On her website, U.S. Senator Debbie Stabenow says that "from 1997 through 2000, carbon steel slab imports [into the United States] from key producers have risen dramatically: Brazil up 25 percent; Mexico up 13 percent; Russia up 106 percent, and Ukraine up 542 percent."
The corruption-prone cycle of "coking coal-coke-steel" is illustrated by the 2004 tender terms for the privatization of the giant Kryvorizhstal mining and smelting enterprise, which the Yushchenko government is reviewing, saying that it serves as an example of corruption under Kuchma's regime.
The terms announced for the tender included provisions that any bidder must have a history of producing 1 million tons of coke and 2 million tons of steel in Ukraine annually in the past three years. This limited the sale to only two bidders: the Investment-Metallurgical Union (IMU) consortium and the Industrial Union of the Donbas. The IMU is co-owned by Viktor Pinchuk, the son-in-law of former President Kuchma, and Rinat Akhmetov, the widely acknowledged leader of the Donetsk clan and one of Ukraine's richest citizens. The IMU won the tender, paying almost $800 million for the enterprise, while others offering up to $3 billion were disqualified. On 28 January, a court in Kyiv blocked the IMU from taking possession of Kryvorizhstal, saying the bidding procedure discriminated against foreign bidders.
The coke industry in Ukraine is largely owned by Akhmetov. According to an article in "Invest Gazeta" on 13 January 2004, Akhmetov's ARS company developed into a firm "that coordinated the mining and sales of coking coal, as well as the production of coke. ARS now controls all the coal and coke chemical assets among Rinat Akhmetov's business interests."
Pinchuk owns Interpipe Trust, the largest Ukrainian enterprise producing wide-diameter pipes sold to Russia for use in its oil and gas pipelines. The second largest is Khartsyzk Tube and Pipe, owned by Akhmetov.
In March 2004, Ukrainian Fuel and Energy Minister Serhiy Yermilov was dismissed for, among other reasons, wanting to curtail state subsidies for coking coal. This subsidy, Yermilov said, was, in fact, a subsidy to the steel industries owned by a small circle of men close to former President Kuchma.
The Politics Of Coal
The troubles in Ukraine's coal industry far surpass those of other energy sectors.

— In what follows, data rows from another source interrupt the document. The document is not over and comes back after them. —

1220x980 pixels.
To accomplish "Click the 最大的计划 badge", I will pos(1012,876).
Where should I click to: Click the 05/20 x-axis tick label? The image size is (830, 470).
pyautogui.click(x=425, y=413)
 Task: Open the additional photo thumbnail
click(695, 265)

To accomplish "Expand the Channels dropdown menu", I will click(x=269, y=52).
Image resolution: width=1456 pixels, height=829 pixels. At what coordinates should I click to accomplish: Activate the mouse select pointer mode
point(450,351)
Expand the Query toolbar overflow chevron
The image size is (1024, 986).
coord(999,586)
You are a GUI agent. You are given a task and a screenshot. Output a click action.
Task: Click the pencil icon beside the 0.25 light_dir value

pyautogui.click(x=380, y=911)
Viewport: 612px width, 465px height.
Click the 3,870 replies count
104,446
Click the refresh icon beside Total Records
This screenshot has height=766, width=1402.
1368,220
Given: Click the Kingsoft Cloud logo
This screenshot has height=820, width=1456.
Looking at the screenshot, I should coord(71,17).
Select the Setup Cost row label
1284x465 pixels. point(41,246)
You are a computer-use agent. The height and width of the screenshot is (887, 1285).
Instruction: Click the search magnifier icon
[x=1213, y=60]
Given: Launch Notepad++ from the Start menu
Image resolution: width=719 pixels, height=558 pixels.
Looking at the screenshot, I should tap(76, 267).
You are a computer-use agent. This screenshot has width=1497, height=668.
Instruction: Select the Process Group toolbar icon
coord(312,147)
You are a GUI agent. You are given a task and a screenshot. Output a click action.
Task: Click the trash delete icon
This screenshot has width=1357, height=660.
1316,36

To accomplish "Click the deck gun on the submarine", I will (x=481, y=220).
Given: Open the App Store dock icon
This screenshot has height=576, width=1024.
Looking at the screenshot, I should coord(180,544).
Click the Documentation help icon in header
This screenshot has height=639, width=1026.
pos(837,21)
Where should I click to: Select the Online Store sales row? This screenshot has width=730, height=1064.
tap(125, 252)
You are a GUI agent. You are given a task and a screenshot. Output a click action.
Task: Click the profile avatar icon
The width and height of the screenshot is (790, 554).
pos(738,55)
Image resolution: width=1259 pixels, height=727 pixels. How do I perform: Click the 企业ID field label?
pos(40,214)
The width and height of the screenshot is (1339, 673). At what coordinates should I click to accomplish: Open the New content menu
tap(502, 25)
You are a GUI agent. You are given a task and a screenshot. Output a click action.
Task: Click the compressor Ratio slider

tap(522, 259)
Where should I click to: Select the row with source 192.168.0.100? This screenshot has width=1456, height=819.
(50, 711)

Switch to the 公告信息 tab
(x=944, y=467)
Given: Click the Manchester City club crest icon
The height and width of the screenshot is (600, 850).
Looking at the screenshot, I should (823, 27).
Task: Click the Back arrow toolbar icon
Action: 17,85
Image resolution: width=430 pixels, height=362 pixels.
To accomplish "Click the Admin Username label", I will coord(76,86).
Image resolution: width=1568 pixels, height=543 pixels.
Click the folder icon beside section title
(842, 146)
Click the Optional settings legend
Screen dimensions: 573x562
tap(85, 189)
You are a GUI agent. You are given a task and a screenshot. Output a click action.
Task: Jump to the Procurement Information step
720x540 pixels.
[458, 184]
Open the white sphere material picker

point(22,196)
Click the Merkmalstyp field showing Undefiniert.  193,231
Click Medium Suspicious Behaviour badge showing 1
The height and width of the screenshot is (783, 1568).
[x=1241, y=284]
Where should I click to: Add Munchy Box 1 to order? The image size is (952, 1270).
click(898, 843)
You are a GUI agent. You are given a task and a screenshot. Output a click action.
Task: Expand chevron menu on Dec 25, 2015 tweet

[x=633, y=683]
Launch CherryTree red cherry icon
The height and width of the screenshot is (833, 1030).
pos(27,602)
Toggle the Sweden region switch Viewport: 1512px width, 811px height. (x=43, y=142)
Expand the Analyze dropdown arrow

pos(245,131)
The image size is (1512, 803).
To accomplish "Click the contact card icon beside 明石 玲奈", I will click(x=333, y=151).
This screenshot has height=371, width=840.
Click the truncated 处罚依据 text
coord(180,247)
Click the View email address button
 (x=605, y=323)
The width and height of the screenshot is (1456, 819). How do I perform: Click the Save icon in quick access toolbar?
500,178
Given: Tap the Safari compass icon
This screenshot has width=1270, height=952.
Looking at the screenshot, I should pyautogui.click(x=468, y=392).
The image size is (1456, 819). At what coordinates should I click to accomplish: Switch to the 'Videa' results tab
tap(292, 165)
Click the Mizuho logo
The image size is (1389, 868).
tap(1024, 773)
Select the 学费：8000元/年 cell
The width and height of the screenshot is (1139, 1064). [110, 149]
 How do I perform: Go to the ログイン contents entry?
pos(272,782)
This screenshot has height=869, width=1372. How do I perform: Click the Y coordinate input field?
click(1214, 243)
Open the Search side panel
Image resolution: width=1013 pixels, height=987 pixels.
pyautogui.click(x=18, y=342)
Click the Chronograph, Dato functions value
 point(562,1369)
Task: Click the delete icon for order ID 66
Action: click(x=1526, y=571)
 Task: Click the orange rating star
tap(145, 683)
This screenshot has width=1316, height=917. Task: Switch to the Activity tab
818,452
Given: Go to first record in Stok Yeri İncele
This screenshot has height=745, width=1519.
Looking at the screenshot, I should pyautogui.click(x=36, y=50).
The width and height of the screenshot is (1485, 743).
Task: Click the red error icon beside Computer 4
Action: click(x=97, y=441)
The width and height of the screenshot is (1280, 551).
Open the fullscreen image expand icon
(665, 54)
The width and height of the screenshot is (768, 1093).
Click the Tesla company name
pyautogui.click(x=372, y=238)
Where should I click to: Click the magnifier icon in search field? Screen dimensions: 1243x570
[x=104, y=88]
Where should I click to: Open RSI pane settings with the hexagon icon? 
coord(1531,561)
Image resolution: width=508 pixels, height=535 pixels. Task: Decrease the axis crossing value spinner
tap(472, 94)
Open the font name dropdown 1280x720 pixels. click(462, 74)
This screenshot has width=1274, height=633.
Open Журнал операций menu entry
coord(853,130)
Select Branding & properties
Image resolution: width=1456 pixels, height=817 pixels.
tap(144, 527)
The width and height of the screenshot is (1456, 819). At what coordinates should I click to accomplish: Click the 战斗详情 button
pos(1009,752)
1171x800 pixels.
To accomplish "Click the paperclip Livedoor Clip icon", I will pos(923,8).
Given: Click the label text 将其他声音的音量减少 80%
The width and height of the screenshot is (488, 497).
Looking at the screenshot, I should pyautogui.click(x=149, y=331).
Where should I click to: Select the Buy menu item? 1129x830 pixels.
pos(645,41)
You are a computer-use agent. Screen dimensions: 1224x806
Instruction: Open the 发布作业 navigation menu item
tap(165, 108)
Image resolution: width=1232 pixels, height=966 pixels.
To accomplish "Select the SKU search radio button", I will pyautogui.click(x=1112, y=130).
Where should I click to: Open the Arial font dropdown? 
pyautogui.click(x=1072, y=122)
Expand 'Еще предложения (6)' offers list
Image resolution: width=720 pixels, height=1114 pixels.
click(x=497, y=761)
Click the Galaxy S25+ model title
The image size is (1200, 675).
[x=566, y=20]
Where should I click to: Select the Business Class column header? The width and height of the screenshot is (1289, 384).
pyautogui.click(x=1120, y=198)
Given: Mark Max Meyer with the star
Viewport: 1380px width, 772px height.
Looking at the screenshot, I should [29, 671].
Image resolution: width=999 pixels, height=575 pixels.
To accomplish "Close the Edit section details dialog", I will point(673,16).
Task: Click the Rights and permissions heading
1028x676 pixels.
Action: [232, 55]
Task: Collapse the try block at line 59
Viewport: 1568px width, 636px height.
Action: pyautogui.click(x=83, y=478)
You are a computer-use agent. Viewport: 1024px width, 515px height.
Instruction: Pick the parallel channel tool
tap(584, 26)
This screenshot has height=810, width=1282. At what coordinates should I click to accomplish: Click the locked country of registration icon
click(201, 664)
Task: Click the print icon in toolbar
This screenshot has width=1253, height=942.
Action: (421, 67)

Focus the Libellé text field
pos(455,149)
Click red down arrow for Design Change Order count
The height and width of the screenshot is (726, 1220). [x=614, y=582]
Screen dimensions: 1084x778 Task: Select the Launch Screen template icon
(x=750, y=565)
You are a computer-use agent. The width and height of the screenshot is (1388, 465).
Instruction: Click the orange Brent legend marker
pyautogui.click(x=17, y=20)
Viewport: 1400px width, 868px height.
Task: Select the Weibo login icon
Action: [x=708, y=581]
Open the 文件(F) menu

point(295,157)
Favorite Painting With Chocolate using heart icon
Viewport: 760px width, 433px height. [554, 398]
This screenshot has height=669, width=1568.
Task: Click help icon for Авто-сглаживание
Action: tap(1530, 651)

-- Restructuring the coal industry would mean the loss of hundreds of thousands of jobs in a politically sensitive region.
-- Retraining programs for coal miners are not in place; the prospects for miners performing other jobs are bleak.
-- Entire municipalities in the Donbas Basin rely on the coal industry to pay for medical care, schools, public transportation, and other vital infrastructure.
How the new Ukrainian government intends to handle this problem is hard to forecast. Any coal reforms are sure to provoke angry reactions from vested interests in the Donbas Basin and from members of parliament involved in the metallurgical and energy-generation sectors of the economy.
The Donbas has shown itself willing to raise the specter of territorial separatism in order to maintain existing coal subsidy policies and schemes. The country's eastern regions had also threatened to secede as a possible response to the Orange Revolution demonstrations in Kyiv. How real the threat of separatism is remains questionable, but few have any doubts that the owners and managers of the coking coal-coke-metallurgical industries in Ukraine will lobby to prevent the implementation of far-reaching reforms and will continue to use coal as a political weapon.